#2 , 06 mar 2019 01:15
U gaat uit van een aantal vooronderstellingen waar ik mijn vragen bij stel. U zegt dat de moeder het vruchtgebruik behoudt na het overlijden van haar man, die het goed weggeschonken heeft onder voorbehoud van vruchtgebruik? Onder het nieuwe erfrecht zou dat inderdaad kunnen gelet op de wettelijke terugval van het vruchtgebruik ten voordele van de LLE die de hoedanigheid reeds bekleedde op dat ogenblik. Onder het oude erfrecht dooft dit recht van vruchtgebruik uit, althans voor het aandeel van de overledene. Het kan al zeker niet indien het een gesplitste aankoop betrof, zoals de formulering van uw eerste zin doet getuigen.

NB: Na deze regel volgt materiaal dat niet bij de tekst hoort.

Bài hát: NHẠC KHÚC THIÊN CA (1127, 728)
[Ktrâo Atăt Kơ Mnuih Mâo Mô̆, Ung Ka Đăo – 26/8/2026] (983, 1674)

De relatie loopt op de klippen, zegt u, maar wat was hiervan het concrete gevolg? Is er een echtscheidingsprocedure hangende? EOT of EOO? In het eerste geval dient u een regeling te treffen met betrekking tot het erfrecht van de echtgenoot hangende de procedure. In het tweede geval moet u ASAP een ontervend testament laten verlijden voor de notaris ex. art. 915bis, § 3 BW op voorwaarde dat u reeds 6 maanden feitelijk gescheiden leeft. Is nog geen echtscheiding gevorderd, kan u dit laatste ook indien u afzonderlijk verblijf gevorderd heeft.
Vermits het appartement een voorhuwelijks goed of ten minste een gift is, doet het wettelijk stelsel niet ter zake. Het heeft het statuut van een eigen goed.
Ondertussen, behoudt de LLE MINSTENS haar concrete reserve, bestaande uit het (eventueel (naargelang de rechten van de zoon)) vruchtgebruik op de voornaamste gezinswoning ten tijde van het overlijden in zoverre zij, niettegenstaande de feitelijke scheiding, er is blijven wonen of zij tegen haar wil verhinderd wordt daar te verblijven (cf. art. 223 BW - dringende voorlopige maatregelen) en de toewijzing van dit vruchtgebruik beantwoordt aan de eis van billijkheid (een eerder zinloze bepaling behoudens bij partnergeweld of dergelijke).
Naar alle waarschijnlijkheid kan ze zelfs het wettelijk erfrecht uitoefenen en het vruchtgebruik over de gehele nalatenschap genieten, onder voorbehoud van andersluidende bepalingen in een testament (komt vaak voor bij feitelijke scheidingen) of een eventueel Valkeniersbeding (thans art. 1388 BW) in het huwelijkscontract.
In die hypothese (ik heb er ondertussen vele gemaakt) bekomen de kinderen niet wat u wenst.